Негаданно мы встретились когда-то
Высоко среди фирнов и лавин.
Вы поднялись тропами из низин,
А я набрёл на Вас, идя вдоль ската.

Пространство было тучами объято
Туманы скрыли кругозор вершин,
Прорезав их, Чугуш*) ловил один
Прощальный отблеск близкого заката.

Грядущее прозреть не может взор,
Судьбы людей, как тропы и дороги,
Что вьются в лабиринте снежных гор.

Мир туч, запеленавших их отроги, –
Возможно, что опять когда-нибудь
Скрестится с Вашим жизненный мой путь.



Маски

                    К концу жизни бывает совершенно то же,
                    что к концу маскарада, когда маски снимают.
                               Шопенгауэр, «Афоризмы житейской мудрости», гл.6.
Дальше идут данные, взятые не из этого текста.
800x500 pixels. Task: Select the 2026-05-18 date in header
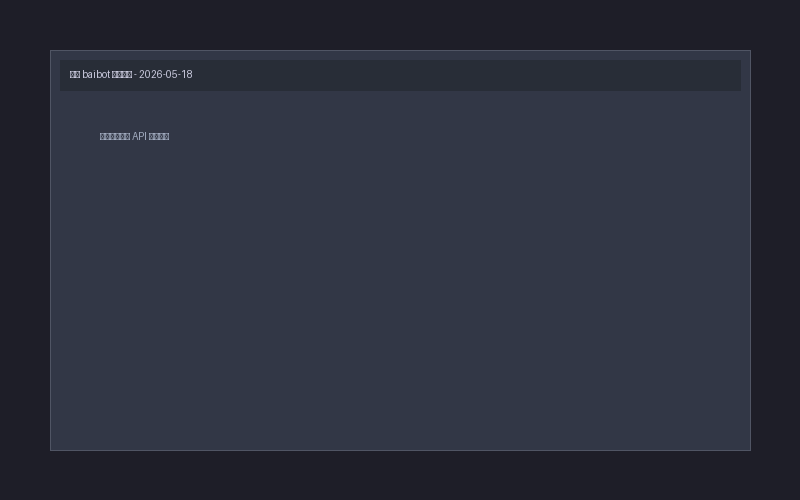pos(166,74)
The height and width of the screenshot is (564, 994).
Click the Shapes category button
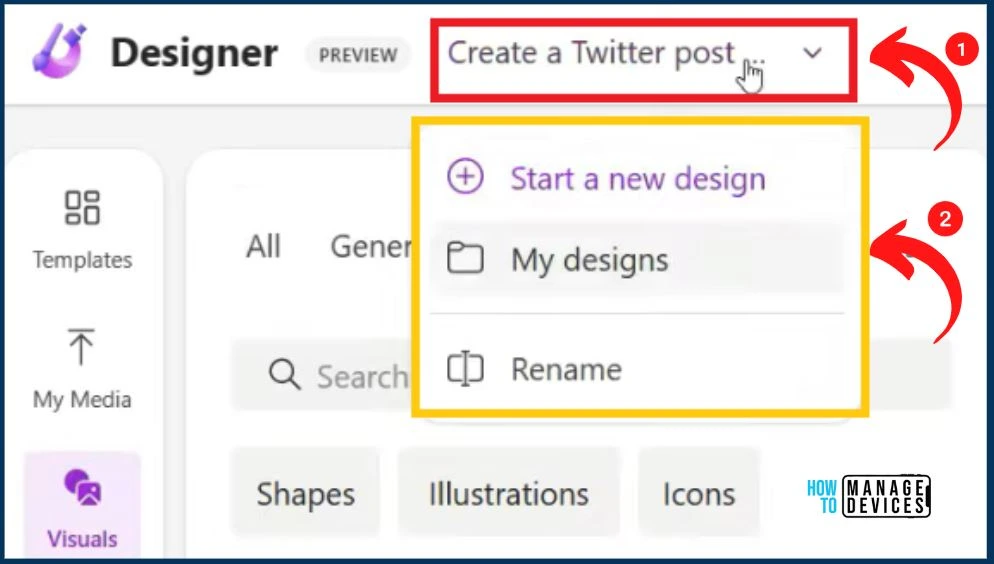click(306, 494)
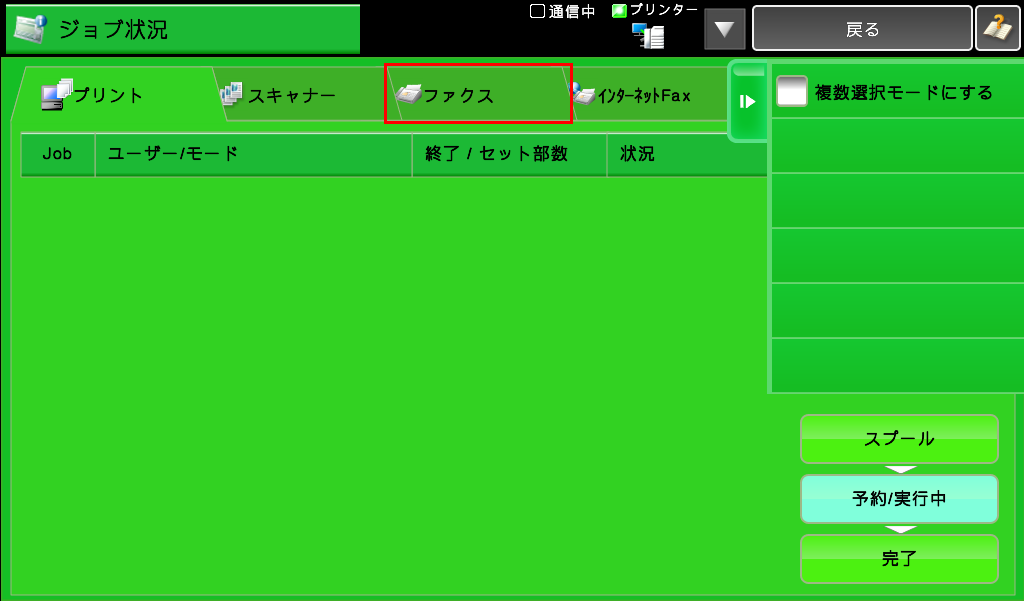Click the 状況 column header
This screenshot has width=1024, height=601.
click(x=686, y=155)
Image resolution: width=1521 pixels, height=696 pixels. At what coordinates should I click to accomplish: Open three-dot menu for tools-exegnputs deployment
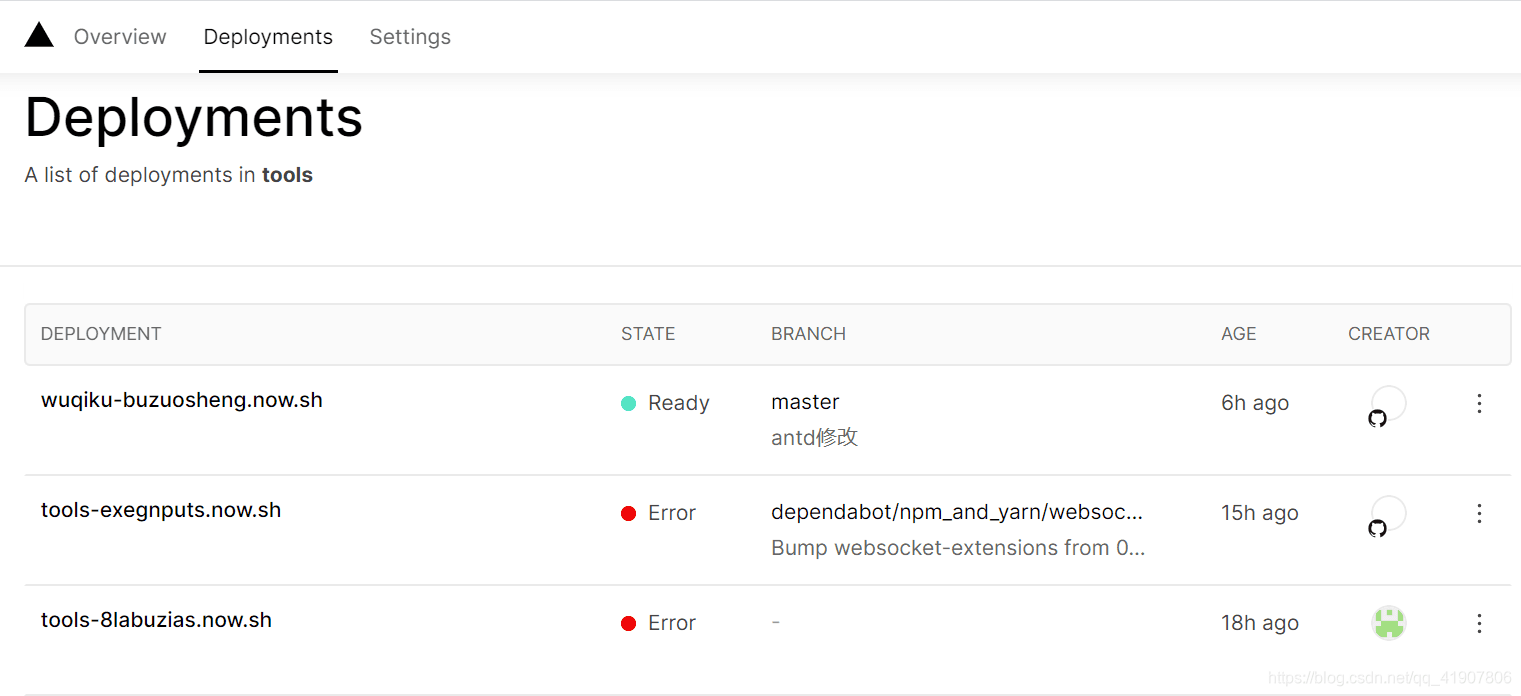point(1479,513)
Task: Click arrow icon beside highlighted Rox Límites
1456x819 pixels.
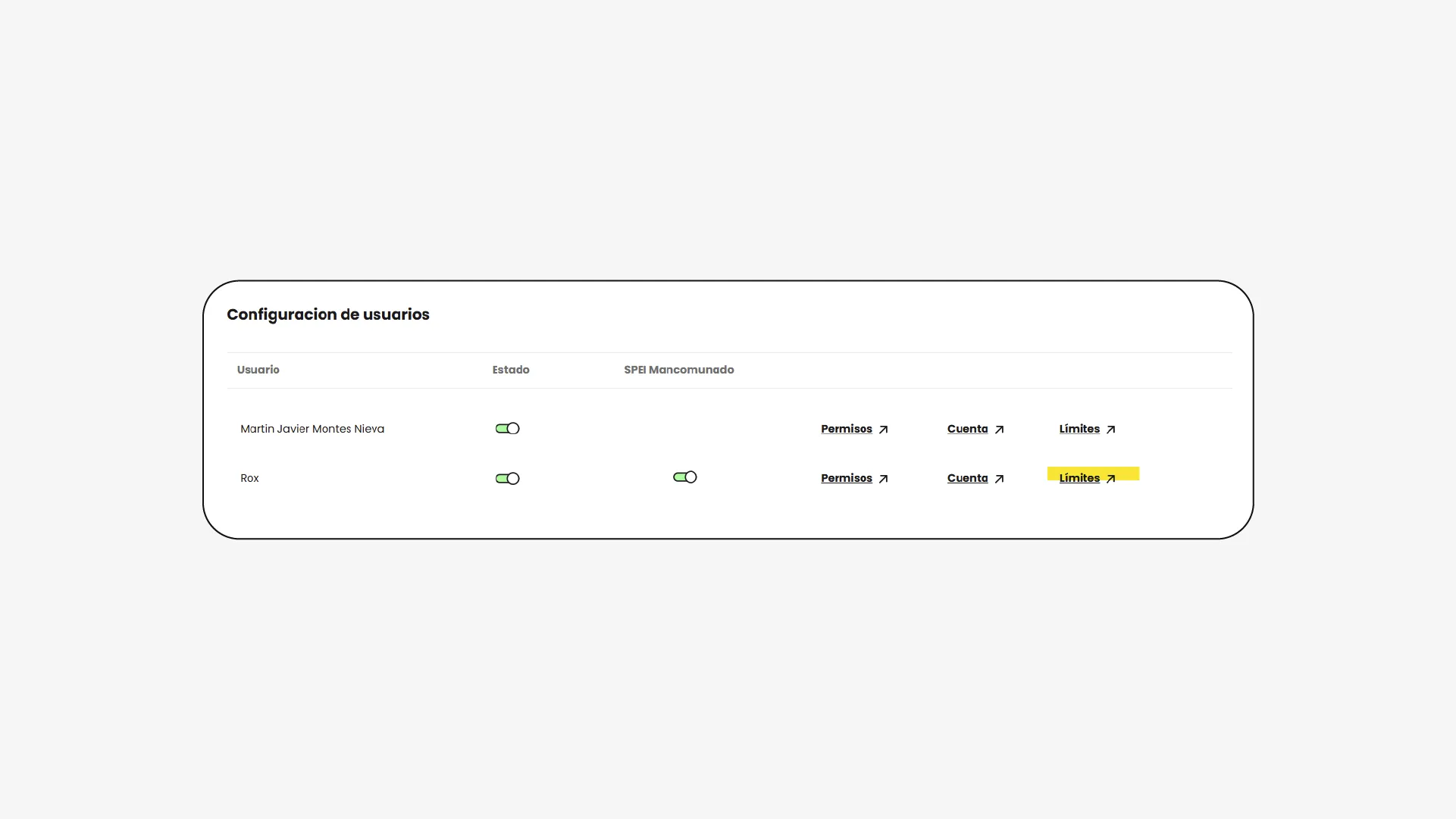Action: [1110, 479]
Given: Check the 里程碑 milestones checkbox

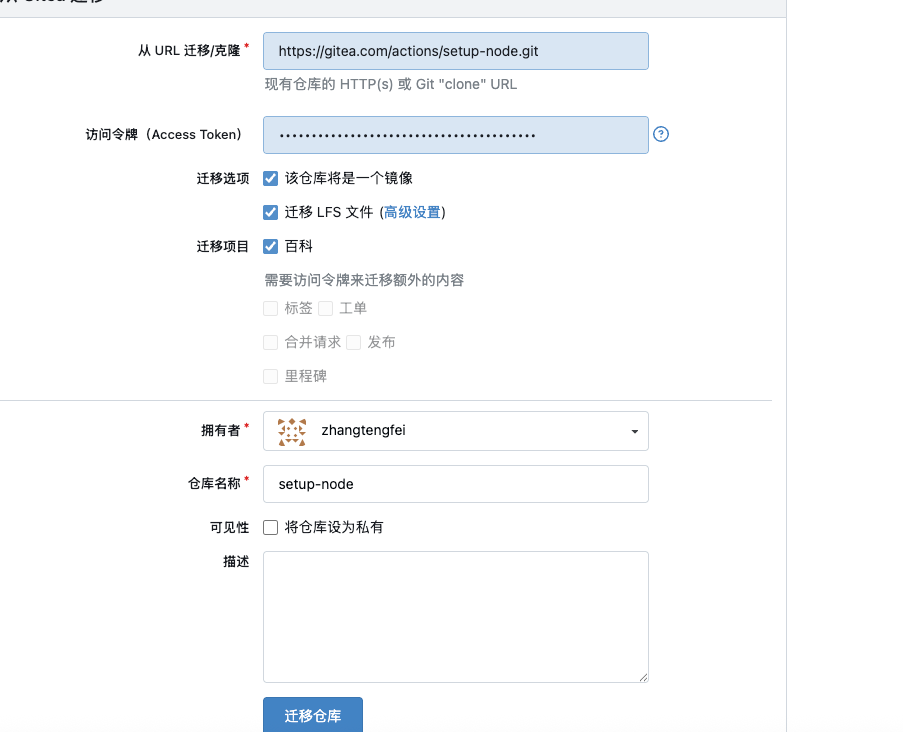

За полночь. Окончен шальной маскарад.
Уж свечи, чадя, догорают.
Снимают все гости свой пёстрый наряд,
И маски, и маски снимают.
Мишурных иллюзий развеялся дым:
Мефисто, блестящий и едкий
Без маски стал вновь репортёром плохим
Продажной бульварной газетки.
Гвоздь вечера – в локонах блондовых Паж,
Что вальс танцевал с королевой,
Вновь стал парикмахером лысым, она ж
Модисткой, увядшею девой.
С высоких ходуль соскочив, Великан
Стал маленьким карлой горбатым,
А нищий, лохмотья сложив в чемодан,
Купчиной уходит богатым.
Так старость, развеяв в закатный наш час
Иллюзии жизненной сказки
Подводит итоги, и все видят нас
Такими, как есть мы, без маски.

18 октября 1935


Ледостав

Пустынно у забытого причала.
Закончивши последний свой поход,
Идёт в затон бродяга пароход,
И как-то сразу вдруг зима настала.
Плывут куски разбросанного сала,
Спекаясь в ненадёжный тонкий лёд.
С ним долго борется упорство вод,
Но вот, река задумалась и – стала.
Стучит-работает кузнец-мороз
И, громоздя торосы на торос,
Клепает их солидно и надолго.
Суровость голых ледяных оков
Смягчит, укроет ледяной покров.
Тяжёлым сном уснёт, застынет Волга.

20 ноября 1935, Нижний Новгород


Разлив

Как море необъятно-широко
Весенних вод раскинулся разлив.
Струями мутными луга, поля покрыв,
Леса и сёла отразив далёко.
В лазури тянут журавли высоко,
Кой-где торчат кусты залитых грив.
Вздымает гребни ветерка порыв –
Раздолье вод найти не может стока.
Плывут остатки побеждённых льдов.
Багрит плавник отважный рыболов,
Влача его победно на буксире.
Залитые леса певцов полны,
Всё бродит соком сладостным весны.
И с каждым днём разлив полней и шире.

8 мая 1936, Нижний Новгород


Стихотворения публикуются по автографам из архива семьи Ефремовых.